▶ **What to produce**
Across the listing, tally the lines in which the word "dimensions" occurs, then report the tally alone.

*** Information

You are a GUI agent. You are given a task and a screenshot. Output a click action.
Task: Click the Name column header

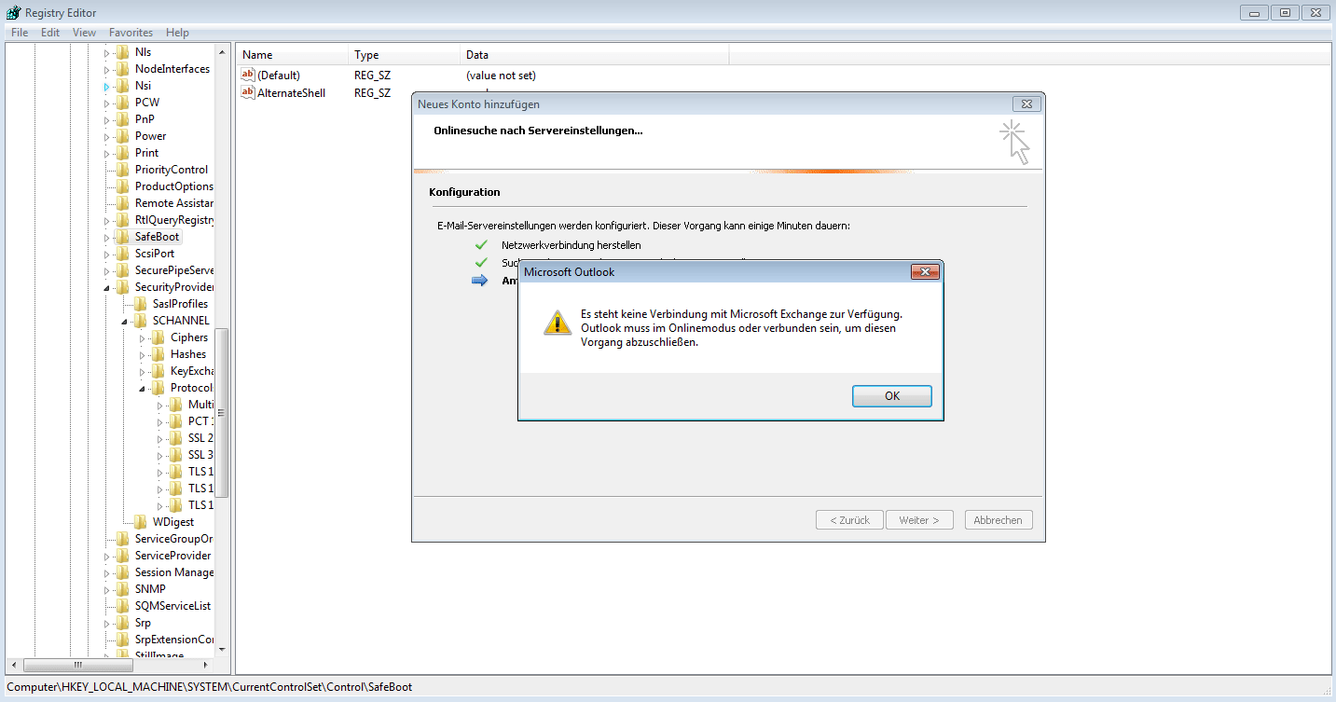(292, 55)
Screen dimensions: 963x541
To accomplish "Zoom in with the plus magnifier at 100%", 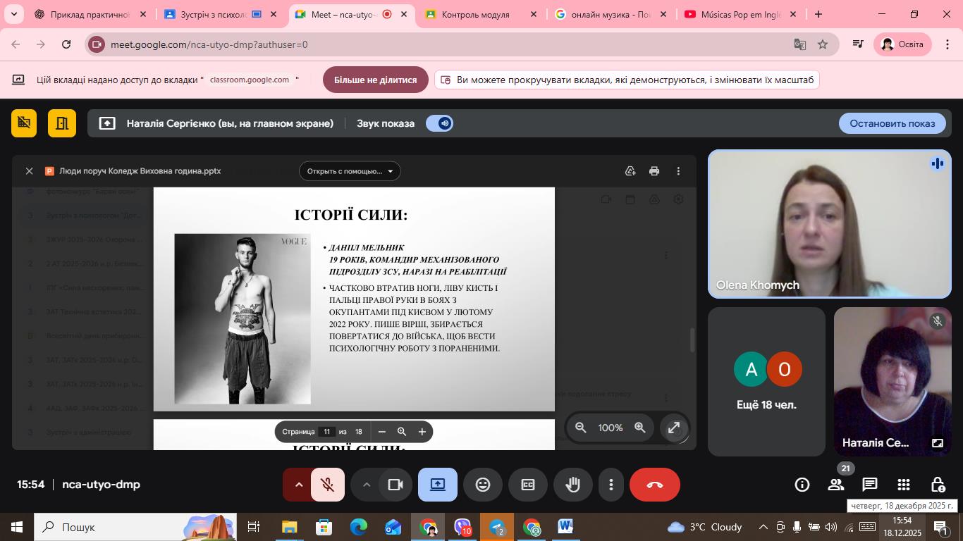I will [640, 428].
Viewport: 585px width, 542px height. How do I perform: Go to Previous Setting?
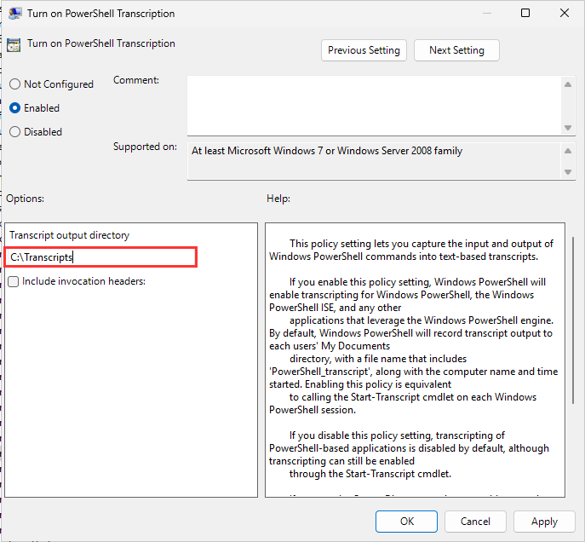[364, 50]
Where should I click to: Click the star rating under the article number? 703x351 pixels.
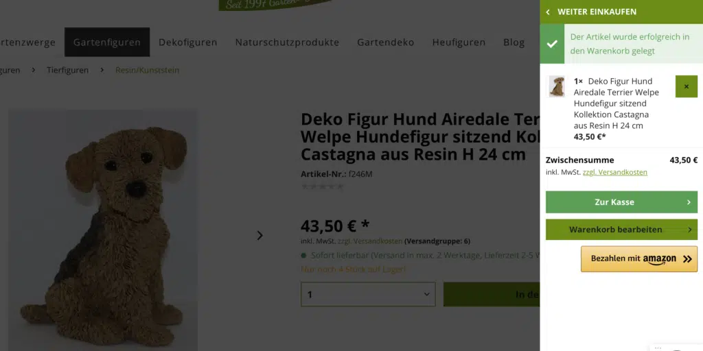tap(323, 186)
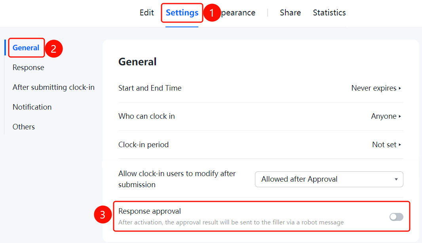The height and width of the screenshot is (243, 422).
Task: Expand the Never expires option
Action: (376, 88)
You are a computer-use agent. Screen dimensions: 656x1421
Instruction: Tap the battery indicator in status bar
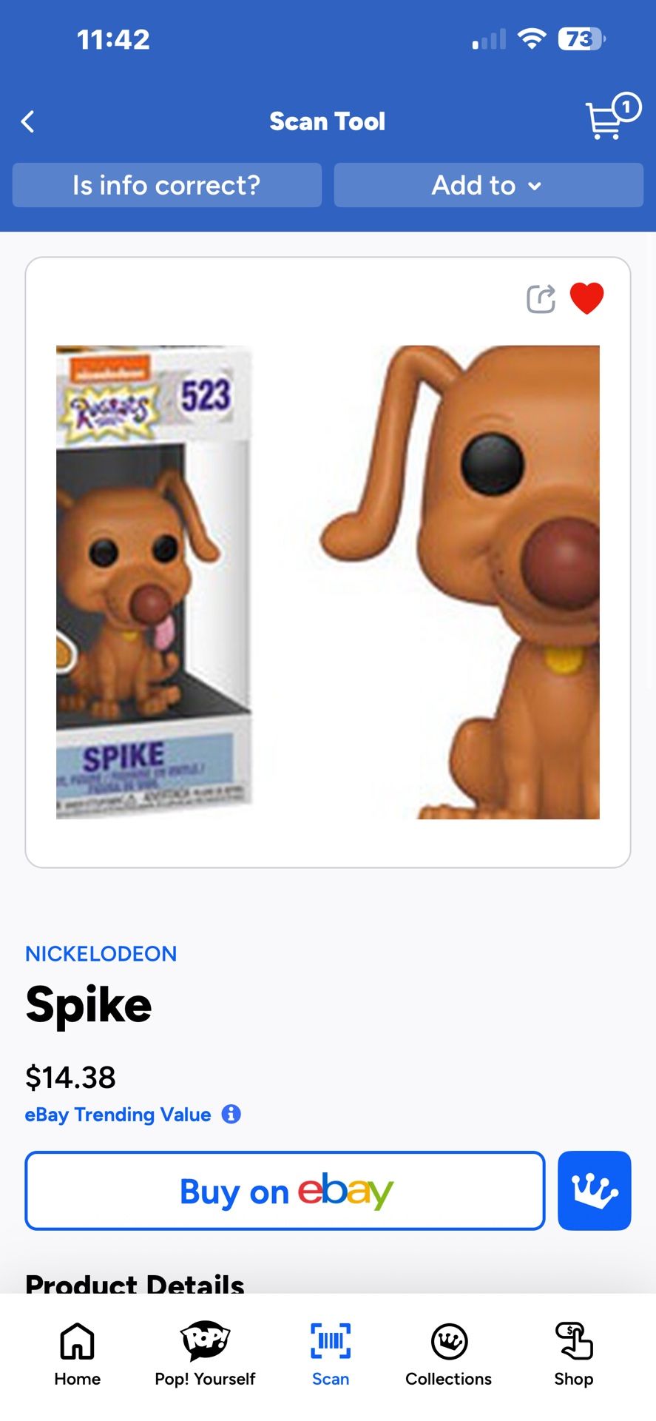582,38
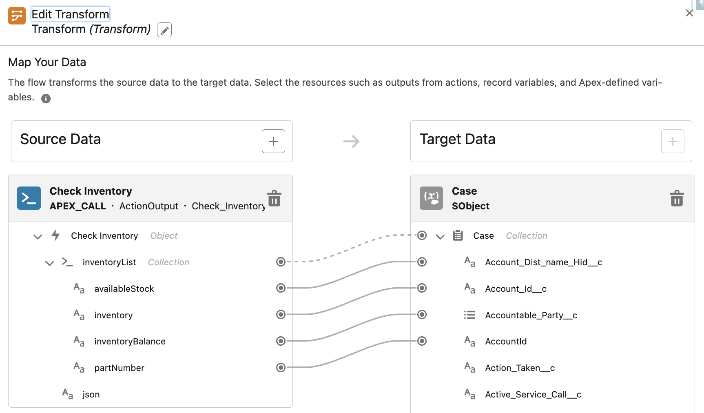This screenshot has height=413, width=704.
Task: Add a new Source Data resource
Action: (x=273, y=141)
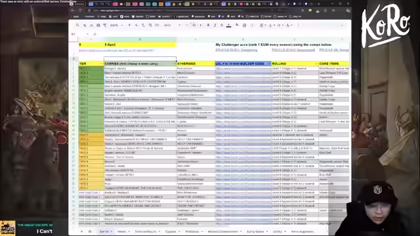Toggle the builder code column filter
Viewport: 420px width, 236px height.
pyautogui.click(x=269, y=64)
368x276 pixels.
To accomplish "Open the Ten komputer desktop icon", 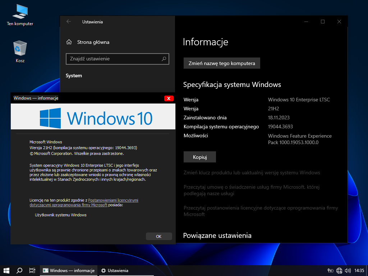I will [x=20, y=13].
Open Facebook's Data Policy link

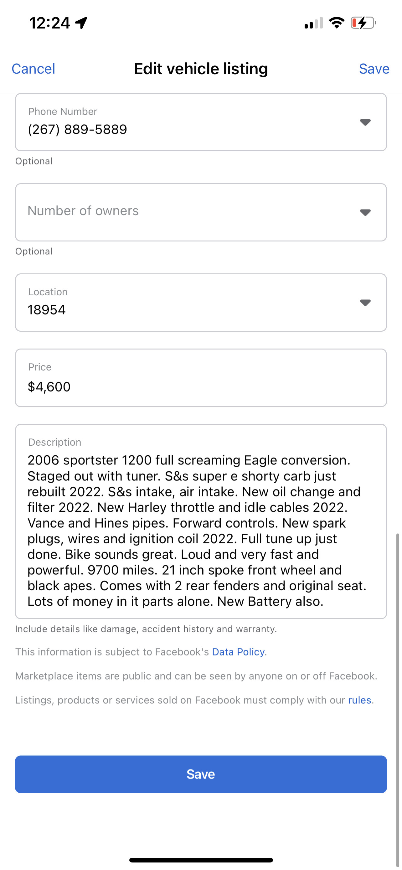coord(238,652)
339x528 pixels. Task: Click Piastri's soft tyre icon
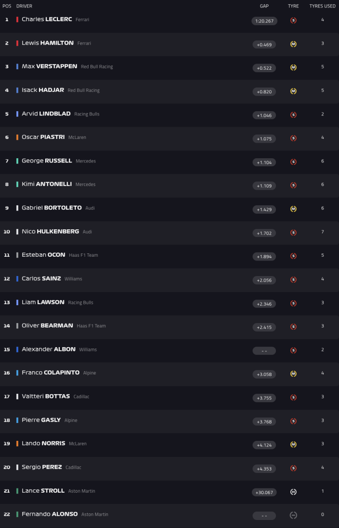[293, 138]
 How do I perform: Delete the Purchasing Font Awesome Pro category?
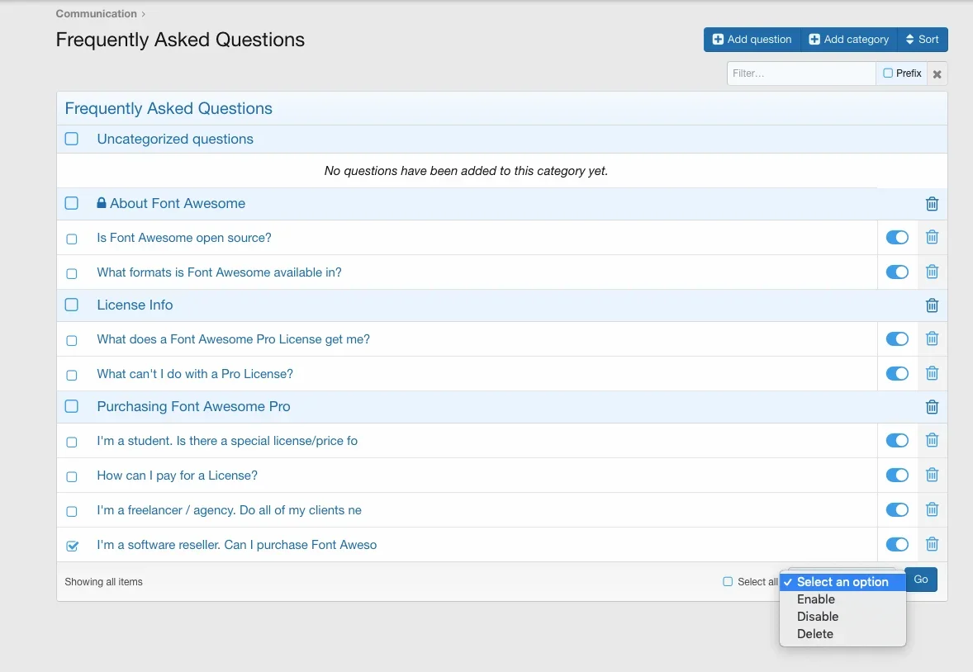[x=932, y=407]
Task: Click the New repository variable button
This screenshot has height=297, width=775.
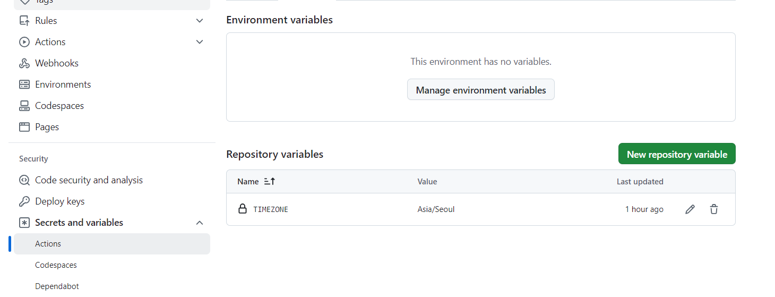Action: [x=677, y=154]

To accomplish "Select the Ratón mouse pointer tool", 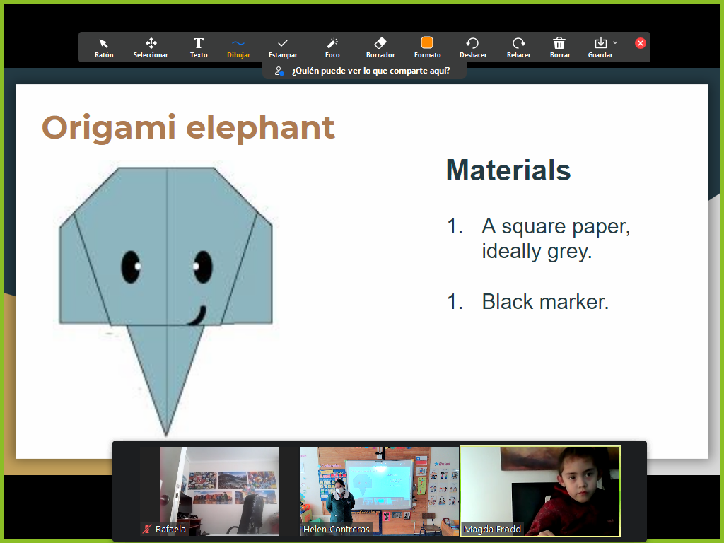I will tap(104, 47).
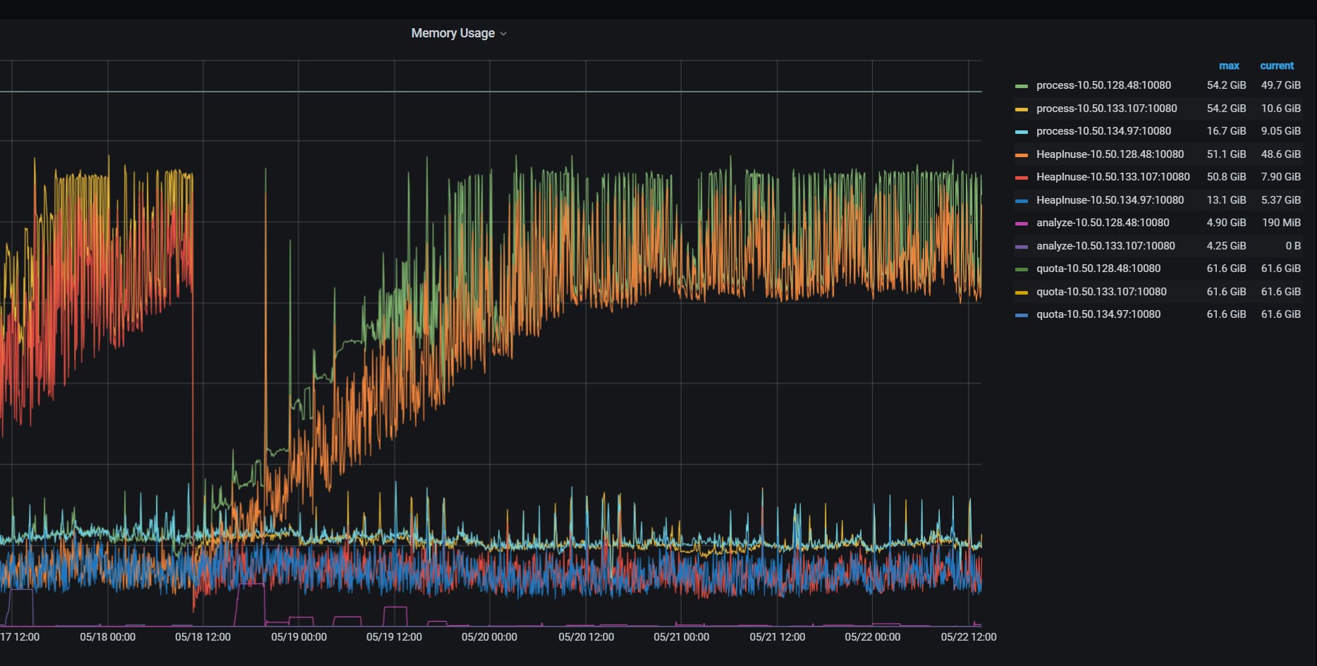Sort legend by the current column header

pyautogui.click(x=1276, y=66)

******

▶ **Exercise answer**
2